Jacobo Dayán: Sí, en el sentido de que sin ella, que incita a comer del fruto de la ciencia del bien y el mal, no seríamos humanos. Recuerda que en muchas tradiciones la serpiente está asociada con la sabiduría. Simboliza, tal y como yo lo veo, la capacidad no sólo de pensar, sino también, y por ello mismo, la capacidad de poder transgredir un ordenamiento divino.
Javier Sicilia: Lanza del Vasto, al que cité cuando hablamos de la proporción y el límite, tiene un libro que dedica a interpretar los primeros capítulos del Génesis, los que se refieren a la Creación y a la Caída.
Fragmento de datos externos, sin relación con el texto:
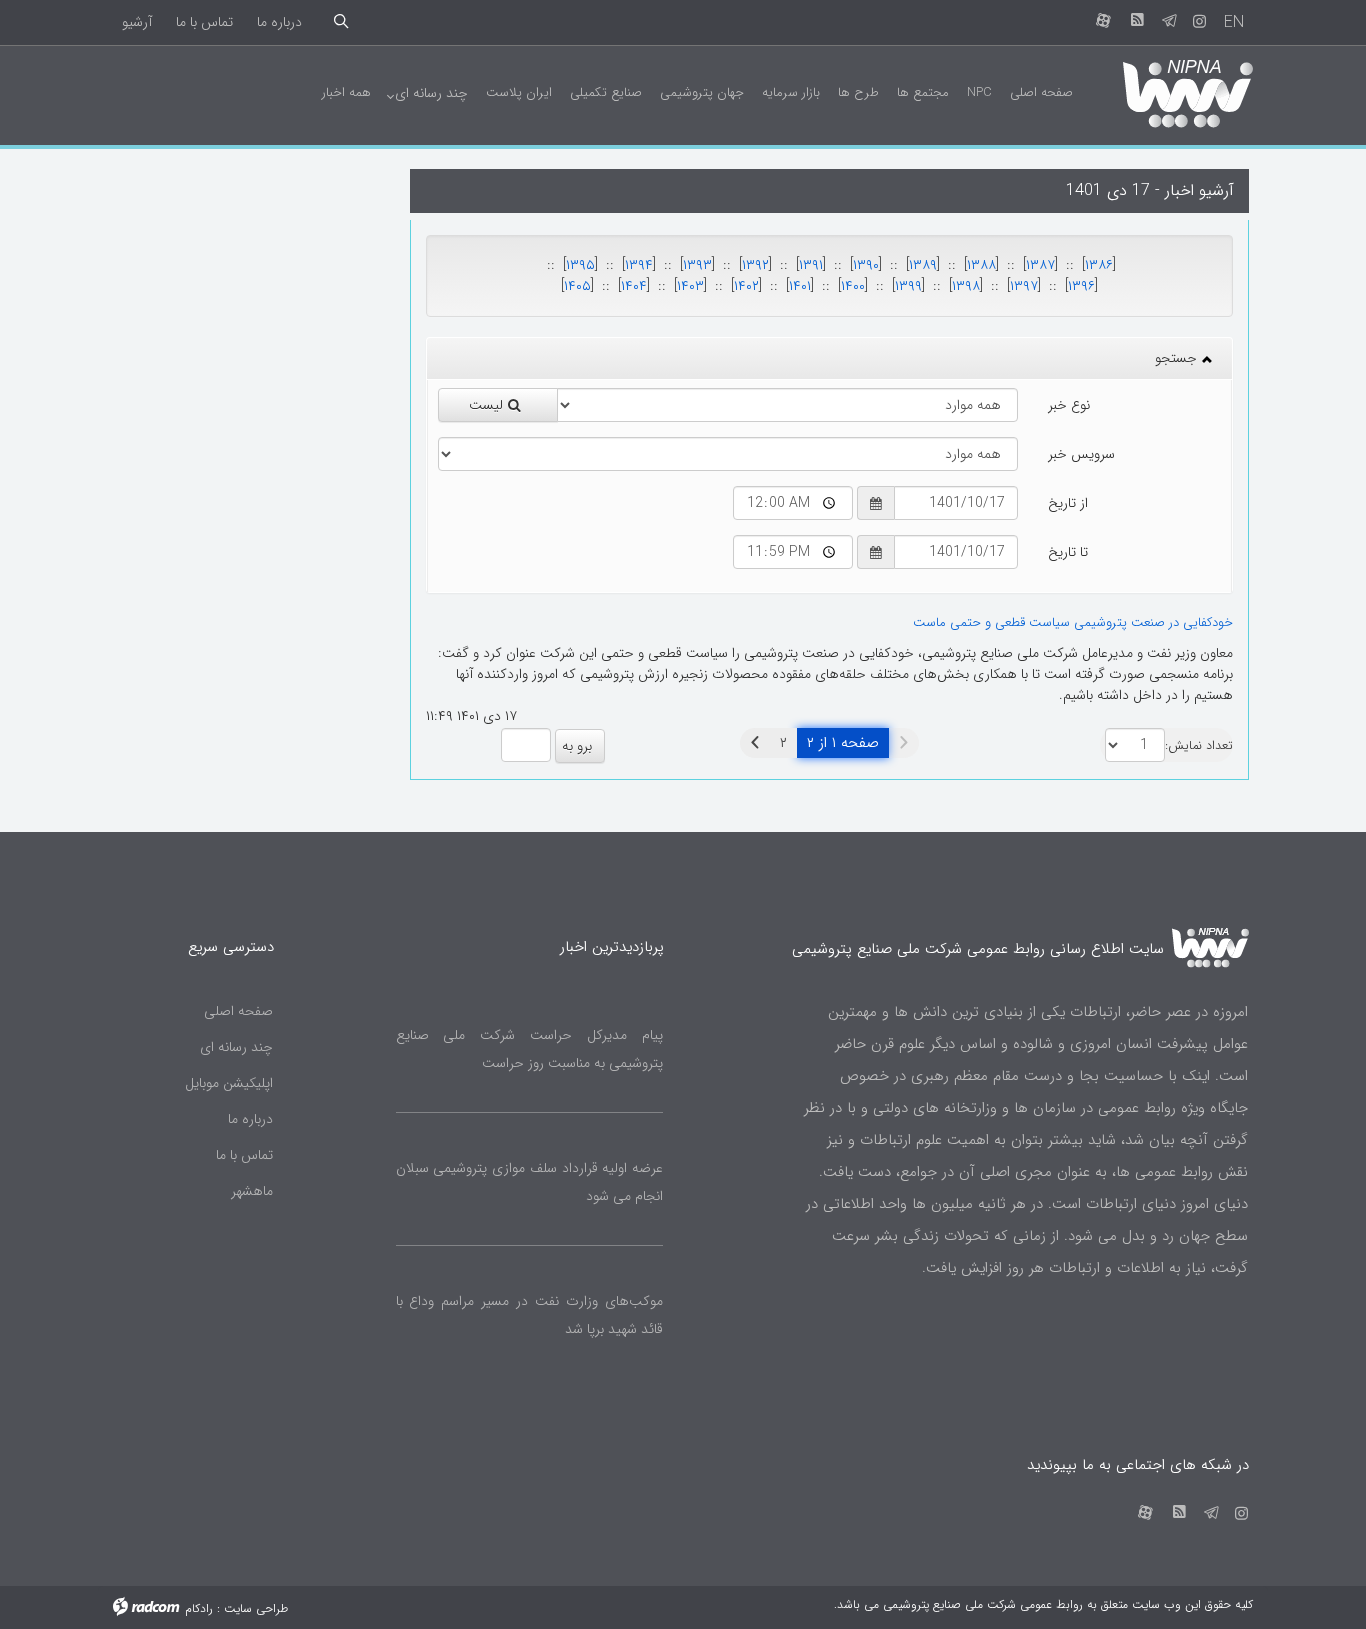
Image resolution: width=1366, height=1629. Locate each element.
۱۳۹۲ (755, 265)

Su título es Ascenso de las almas vivas, que luego continuó en un capítulo del Umbral de la vida interior. Lanza era católico y como tal miraba la Caída como una desobediencia de naturaleza metafísica que trastocó la armonía del mundo, es decir, como un pecado de origen —un tropiezo, una equivocación, es la etimología de pecado—. De hecho, el capítulo del Umbral al que me refiero lleva por título “Del pecado original”. Lanza ve así en el acto de comer del fruto de la ciencia del bien y del mal no una liberación, sino una descomposición del ser que, al dividir el conocimiento —hecho, según él, para la contemplación y el cuidado del mundo que es el mismo paraíso—, lo convirtió en ese ser dual al que te refieres, capaz de las acciones más terribles y las más sublimes. Lanza lo explica desentrañando el sentido que tienen las palabras fruto y comer. Fruto, dice, es gozo y provecho; comer, apropiarse de algo con violencia para reducirlo a uno mismo. El pecado es así el hecho de haber corrompido el conocimiento con el fin de aprovecharlo y utilizarlo para dominar, tal y como lo pensaba Roger Bacon, al que cité cuando expuse el pensamiento de Illich. De alguna forma, Lanza llegó por otros caminos a una crítica de la modernidad semejante a la del propio Illich:
Al arrancar el fruto —escribió—, al morderlo, al comerlo, Adán lo separó del árbol y, poseedor de un conocimiento demasiado grande para él, perdió su equilibrio nativo cayendo en la inquietud y el movimiento. Ambos engendraron la multiplicación de los deseos, de las codicias, de las curiosidades [...]. De allí surgieron las babeles de la civilización, con su cortejo de miseria, servidumbres y rebeliones; y la guerra, salida del orgullo de los ricos, los doctos y los poderosos. No hay más que abandonarse a las pendientes de la historia, seguir las solicitudes del mundo, resignarse a las exigencias de los nuevos tiempos, para desembocar en las catástrofes.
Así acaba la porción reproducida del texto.